I even went Catholic on it. “Who’s that saint you pray to when you lose something? Vincent? Jude?” I asked out loud. I had to google it to find out: Anthony. I’m really not the most diligent Catholic these days, but maybe St. Anthony didn’t know that. I offered him a quick shout-out in my mind.
I imagined the people who picked up the wallet and who were spending my money, benefiting from my lack of financial responsibility. They were probably buying lots more condoms to use while having sex on the green. It was time to get real. I looked up the Citibank number for reporting lost or stolen credit cards and was immediately sent to phone hell when the automated system asked me for my credit card number. Well of course I didn’t have my credit card number. I did nothing, hoping the system would sense my helplessness but of course it said, snottily, “I didn’t quite catch that!” I hit 0, which should be considered “SOS” when it comes to automated dialing situations, but Ms. Citibank said “I’m sorry…”

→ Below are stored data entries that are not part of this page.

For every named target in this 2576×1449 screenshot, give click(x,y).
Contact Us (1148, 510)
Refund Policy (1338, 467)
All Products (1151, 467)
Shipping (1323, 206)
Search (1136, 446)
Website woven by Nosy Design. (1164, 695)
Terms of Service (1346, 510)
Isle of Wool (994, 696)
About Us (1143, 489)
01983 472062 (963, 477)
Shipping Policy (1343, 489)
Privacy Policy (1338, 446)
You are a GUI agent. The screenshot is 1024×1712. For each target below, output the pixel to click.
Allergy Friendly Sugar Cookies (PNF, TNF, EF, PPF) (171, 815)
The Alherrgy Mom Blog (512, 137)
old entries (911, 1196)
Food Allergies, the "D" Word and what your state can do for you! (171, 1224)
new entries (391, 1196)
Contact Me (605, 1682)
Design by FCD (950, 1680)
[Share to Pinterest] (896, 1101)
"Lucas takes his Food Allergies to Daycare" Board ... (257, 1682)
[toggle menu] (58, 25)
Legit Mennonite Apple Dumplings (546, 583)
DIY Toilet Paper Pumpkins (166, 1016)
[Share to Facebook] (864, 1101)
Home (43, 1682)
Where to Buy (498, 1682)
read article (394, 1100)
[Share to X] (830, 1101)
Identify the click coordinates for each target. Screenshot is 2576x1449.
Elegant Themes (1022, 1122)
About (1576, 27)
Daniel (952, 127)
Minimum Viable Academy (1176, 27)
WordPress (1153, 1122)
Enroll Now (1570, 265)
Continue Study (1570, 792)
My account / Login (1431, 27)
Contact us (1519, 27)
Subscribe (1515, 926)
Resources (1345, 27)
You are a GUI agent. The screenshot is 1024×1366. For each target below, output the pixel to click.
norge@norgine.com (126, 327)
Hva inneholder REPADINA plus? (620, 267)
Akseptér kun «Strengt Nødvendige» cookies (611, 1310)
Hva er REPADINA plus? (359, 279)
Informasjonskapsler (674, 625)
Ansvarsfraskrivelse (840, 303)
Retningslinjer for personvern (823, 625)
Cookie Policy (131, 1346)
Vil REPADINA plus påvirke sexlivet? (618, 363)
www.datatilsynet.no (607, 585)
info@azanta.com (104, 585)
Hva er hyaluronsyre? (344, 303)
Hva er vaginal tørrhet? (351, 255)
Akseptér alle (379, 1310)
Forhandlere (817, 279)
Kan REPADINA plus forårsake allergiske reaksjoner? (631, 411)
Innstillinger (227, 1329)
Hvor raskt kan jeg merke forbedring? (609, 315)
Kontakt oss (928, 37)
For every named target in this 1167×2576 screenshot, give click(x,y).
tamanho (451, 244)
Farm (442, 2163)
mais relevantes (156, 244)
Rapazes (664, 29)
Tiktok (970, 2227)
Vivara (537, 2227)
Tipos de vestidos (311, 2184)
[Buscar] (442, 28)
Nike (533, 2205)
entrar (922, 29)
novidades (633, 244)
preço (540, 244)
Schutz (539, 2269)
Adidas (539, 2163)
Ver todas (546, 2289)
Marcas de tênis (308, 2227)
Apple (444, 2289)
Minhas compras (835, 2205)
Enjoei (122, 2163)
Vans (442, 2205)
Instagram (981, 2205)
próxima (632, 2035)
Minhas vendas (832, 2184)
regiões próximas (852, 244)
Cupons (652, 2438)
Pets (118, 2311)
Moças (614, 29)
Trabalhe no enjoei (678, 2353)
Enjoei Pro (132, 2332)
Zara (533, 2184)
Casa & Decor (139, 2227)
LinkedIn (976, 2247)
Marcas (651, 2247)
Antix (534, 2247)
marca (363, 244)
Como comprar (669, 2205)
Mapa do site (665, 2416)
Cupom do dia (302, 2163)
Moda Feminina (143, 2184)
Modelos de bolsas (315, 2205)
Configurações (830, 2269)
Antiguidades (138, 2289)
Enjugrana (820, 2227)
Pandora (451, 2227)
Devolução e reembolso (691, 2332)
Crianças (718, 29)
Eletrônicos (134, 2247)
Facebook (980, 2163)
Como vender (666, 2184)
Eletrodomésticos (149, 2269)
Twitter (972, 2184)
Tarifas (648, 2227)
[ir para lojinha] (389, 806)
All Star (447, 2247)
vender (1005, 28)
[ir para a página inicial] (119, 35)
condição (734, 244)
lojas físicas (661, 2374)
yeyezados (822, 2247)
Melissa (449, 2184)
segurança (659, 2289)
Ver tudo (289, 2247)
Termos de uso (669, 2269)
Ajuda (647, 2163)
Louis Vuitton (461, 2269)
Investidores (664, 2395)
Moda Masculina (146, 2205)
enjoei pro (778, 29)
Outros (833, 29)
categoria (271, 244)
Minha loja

Just when I was starting to get angry with a robot, my call-waiting beeped. I switched over and heard “Is this Claire?” It was the golf course, reporting that some kind soul out there had found the wallet and turned it in. Everything seemed to be intact, cash, cards, even the ratty strip of stamps I keep in there. The Good Samaritan didn’t leave a name or number but I’m going to make a conscious effort to be kinder to strangers for a while after this incident. And I’m going to be more careful with my belongings. And I’m going to go to the driving range. And I’m going to stop Twittering so much on my phone. And if I see a used condom, instead of making fun of it, I will try to find some way of disposing of it (isn’t that really what golf clubs are for?)
Anyway, even though I didn’t deserve it, once again St. Anthony, or luck, or my willpower helped something I lost come back to me. Now you tell me: do you have any amazing tales of things you lost coming back to you, despite the odds?